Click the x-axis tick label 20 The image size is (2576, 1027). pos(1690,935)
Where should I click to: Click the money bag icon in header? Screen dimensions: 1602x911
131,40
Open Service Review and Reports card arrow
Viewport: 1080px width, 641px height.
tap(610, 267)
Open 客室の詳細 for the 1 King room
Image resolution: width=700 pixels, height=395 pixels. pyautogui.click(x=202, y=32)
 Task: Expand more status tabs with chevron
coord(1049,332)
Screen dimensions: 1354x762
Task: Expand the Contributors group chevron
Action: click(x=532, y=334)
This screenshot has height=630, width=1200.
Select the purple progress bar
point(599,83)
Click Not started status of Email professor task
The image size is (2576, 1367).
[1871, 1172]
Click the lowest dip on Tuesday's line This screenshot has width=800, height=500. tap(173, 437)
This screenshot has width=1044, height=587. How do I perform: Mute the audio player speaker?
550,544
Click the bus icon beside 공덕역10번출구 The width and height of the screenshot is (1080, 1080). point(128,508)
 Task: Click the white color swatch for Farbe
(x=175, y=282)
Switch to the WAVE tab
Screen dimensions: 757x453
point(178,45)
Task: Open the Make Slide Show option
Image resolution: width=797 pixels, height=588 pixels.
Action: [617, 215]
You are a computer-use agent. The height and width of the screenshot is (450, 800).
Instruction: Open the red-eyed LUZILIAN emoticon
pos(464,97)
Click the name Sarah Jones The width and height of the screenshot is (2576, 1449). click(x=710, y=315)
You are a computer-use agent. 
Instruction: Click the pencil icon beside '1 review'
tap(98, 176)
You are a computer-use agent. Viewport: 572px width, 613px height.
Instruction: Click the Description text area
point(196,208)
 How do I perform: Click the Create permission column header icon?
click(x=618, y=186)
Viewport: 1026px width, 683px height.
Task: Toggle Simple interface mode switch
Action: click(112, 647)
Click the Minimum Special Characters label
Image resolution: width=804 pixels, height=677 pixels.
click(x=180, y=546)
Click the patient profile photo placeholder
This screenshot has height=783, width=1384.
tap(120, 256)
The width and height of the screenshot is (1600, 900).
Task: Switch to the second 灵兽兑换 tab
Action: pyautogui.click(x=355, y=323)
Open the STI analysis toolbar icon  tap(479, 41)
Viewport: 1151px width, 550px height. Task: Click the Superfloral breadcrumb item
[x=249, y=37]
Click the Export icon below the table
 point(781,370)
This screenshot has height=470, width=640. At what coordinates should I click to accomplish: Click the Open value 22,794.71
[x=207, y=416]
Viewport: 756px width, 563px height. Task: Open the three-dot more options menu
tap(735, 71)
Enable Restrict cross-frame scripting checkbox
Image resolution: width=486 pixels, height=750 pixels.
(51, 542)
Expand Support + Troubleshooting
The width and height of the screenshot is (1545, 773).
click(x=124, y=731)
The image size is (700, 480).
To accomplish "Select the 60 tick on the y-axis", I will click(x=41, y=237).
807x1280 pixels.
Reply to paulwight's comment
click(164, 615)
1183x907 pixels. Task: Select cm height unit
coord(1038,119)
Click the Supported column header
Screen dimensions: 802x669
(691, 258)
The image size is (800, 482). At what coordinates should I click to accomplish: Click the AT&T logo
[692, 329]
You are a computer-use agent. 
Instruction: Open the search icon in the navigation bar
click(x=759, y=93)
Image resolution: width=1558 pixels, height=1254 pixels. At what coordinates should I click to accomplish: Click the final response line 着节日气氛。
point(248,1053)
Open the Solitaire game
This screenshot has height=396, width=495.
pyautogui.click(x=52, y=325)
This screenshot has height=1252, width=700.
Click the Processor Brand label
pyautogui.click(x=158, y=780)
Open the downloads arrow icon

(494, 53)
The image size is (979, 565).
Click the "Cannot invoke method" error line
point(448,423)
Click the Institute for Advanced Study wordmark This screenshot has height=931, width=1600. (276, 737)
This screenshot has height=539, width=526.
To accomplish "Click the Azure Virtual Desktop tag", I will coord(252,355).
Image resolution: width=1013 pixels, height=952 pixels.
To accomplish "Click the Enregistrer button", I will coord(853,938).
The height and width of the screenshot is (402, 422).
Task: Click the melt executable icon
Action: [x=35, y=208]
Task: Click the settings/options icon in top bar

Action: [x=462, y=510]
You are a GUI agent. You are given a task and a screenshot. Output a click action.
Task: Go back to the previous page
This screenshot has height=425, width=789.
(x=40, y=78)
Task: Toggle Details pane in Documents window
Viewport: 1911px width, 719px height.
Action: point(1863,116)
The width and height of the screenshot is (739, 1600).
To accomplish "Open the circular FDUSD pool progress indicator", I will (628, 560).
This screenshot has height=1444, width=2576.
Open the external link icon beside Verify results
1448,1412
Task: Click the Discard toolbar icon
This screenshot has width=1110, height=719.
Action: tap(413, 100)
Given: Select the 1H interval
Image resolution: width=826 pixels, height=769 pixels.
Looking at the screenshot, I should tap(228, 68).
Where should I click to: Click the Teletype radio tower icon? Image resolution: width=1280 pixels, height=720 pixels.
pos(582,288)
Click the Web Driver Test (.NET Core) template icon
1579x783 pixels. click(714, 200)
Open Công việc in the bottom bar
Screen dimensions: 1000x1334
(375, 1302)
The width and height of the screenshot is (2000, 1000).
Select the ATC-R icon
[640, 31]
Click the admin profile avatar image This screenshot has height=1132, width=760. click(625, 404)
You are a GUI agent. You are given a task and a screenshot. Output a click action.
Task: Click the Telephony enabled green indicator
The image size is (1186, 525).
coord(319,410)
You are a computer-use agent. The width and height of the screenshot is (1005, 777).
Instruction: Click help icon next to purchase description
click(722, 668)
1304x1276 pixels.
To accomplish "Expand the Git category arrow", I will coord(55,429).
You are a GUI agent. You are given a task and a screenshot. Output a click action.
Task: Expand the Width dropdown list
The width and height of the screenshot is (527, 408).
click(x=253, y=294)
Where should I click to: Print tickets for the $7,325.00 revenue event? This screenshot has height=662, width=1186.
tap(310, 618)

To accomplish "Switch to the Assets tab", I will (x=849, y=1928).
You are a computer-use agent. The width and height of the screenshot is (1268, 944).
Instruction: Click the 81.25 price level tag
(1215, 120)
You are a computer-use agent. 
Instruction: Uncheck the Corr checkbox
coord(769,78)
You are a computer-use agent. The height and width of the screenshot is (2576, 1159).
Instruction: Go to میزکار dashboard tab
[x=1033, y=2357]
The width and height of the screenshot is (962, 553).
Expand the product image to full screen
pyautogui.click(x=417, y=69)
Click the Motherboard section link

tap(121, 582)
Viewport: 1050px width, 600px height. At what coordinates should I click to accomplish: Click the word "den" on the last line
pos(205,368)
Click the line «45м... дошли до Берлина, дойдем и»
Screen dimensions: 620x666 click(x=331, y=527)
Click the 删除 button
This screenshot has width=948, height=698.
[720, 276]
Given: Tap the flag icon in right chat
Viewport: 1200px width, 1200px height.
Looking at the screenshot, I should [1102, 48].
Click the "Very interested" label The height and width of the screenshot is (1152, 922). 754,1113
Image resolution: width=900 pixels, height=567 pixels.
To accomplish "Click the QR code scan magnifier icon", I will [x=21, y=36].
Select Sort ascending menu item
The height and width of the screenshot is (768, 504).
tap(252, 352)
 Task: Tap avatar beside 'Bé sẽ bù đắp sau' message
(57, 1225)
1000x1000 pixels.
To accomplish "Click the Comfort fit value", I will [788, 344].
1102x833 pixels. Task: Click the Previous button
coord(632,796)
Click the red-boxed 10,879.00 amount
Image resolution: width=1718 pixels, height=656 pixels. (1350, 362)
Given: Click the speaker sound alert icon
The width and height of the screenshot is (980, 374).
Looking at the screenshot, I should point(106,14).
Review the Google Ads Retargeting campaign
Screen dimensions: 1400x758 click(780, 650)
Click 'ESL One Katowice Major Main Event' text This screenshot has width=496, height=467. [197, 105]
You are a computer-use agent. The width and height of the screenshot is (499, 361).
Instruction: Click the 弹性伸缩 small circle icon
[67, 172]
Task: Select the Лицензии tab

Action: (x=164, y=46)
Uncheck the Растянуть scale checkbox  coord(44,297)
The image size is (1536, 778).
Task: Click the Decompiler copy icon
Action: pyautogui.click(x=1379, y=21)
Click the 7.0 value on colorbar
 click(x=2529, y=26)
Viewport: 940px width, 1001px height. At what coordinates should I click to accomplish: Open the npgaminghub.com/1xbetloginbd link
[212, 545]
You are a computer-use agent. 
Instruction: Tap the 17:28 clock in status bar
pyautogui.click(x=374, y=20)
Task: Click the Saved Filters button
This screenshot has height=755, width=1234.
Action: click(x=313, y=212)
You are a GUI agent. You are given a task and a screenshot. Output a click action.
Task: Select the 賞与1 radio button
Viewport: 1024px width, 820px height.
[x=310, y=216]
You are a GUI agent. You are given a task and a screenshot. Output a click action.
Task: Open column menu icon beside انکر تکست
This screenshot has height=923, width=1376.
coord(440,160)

——————

- **The problem**: With "indicator" as the string to match, show every line of the entries above that has it.

- **Your response**:
To accomplish "Open the circular FDUSD pool progress indicator", I will (628, 560).
Task: Click the Telephony enabled green indicator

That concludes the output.